> **GIVEN PROBLEM**: Rescale the part of the data that opens with the line containing "The height and" and runs through the end of the data. Reproduce only those lines with their requests, multiplying every coordinate in the answers by 2.55 and rounding to whole numbers with halves rounded up, and leave the pictures out.

Data items:
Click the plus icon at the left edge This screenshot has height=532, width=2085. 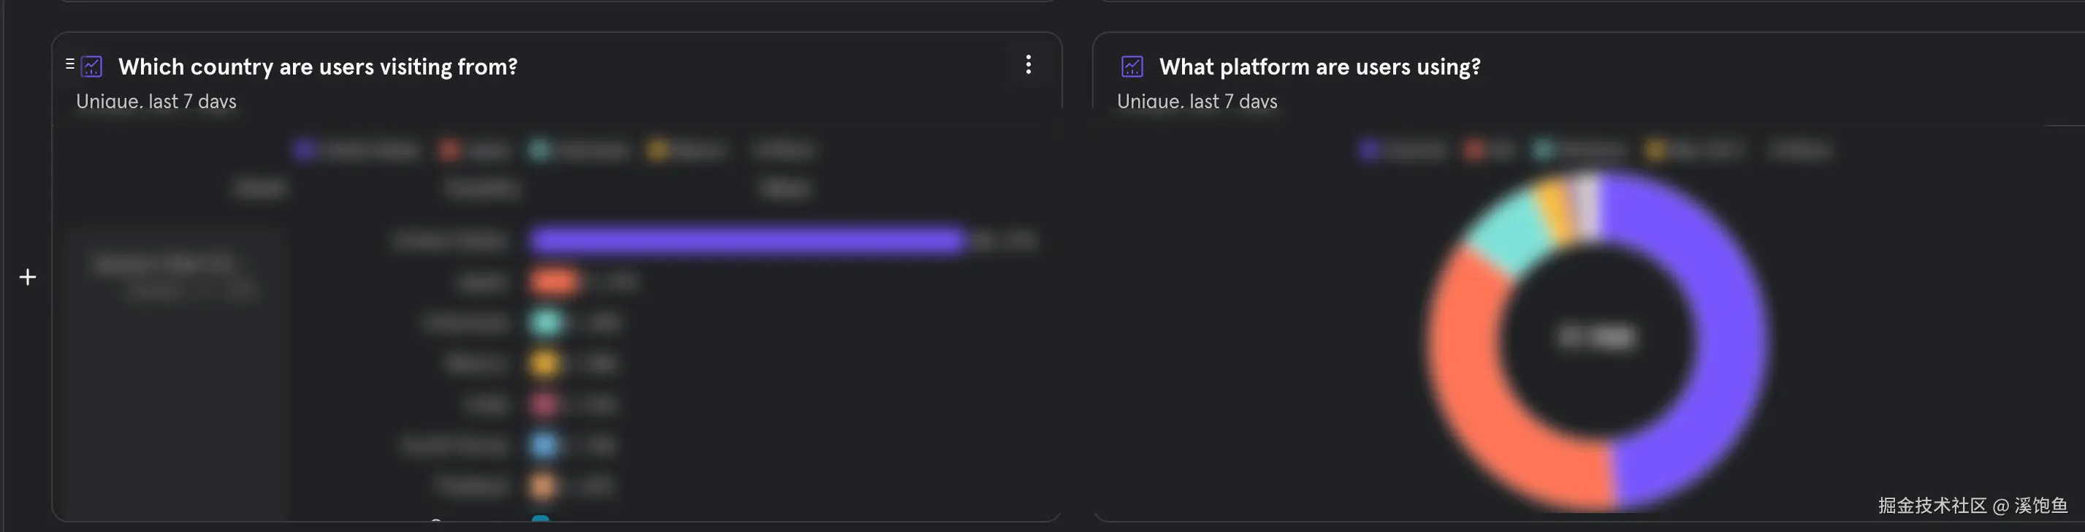click(x=28, y=278)
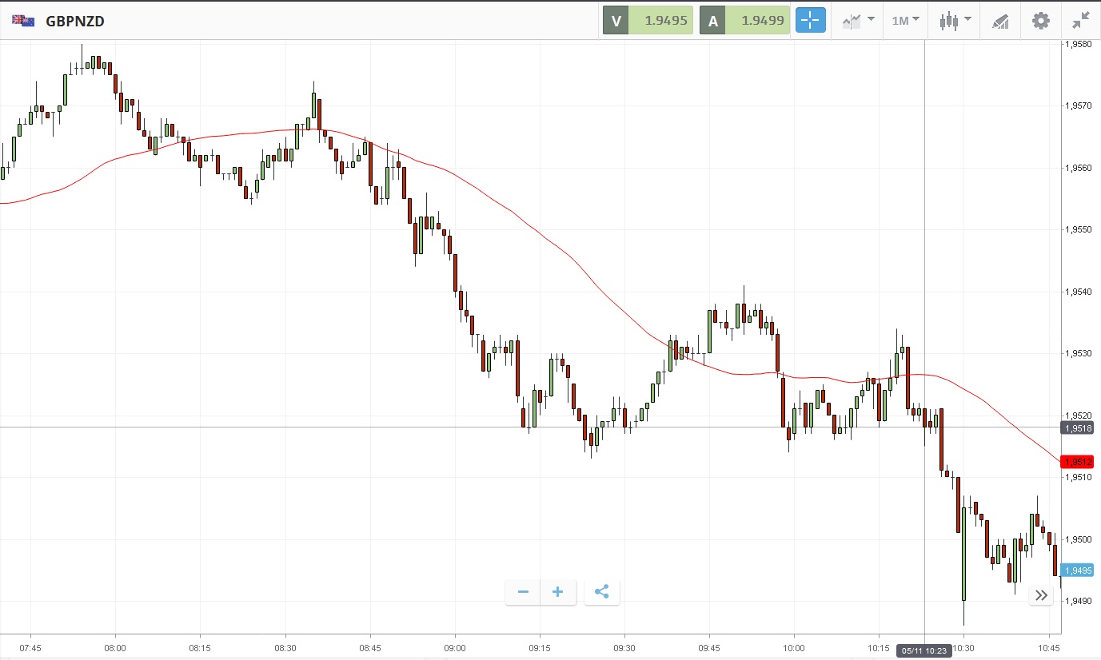Click the 05/11 10:23 time marker
Viewport: 1101px width, 660px height.
(x=924, y=650)
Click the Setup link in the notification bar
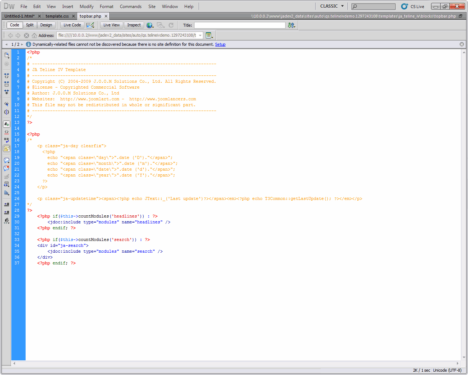This screenshot has width=468, height=375. (221, 44)
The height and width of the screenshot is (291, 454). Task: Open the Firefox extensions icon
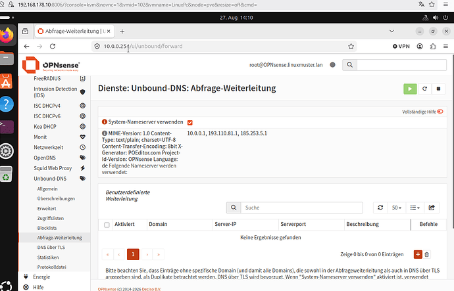(x=433, y=46)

> **REPLY**:
The height and width of the screenshot is (291, 454). Task: Open the Firefox extensions icon
(x=1104, y=117)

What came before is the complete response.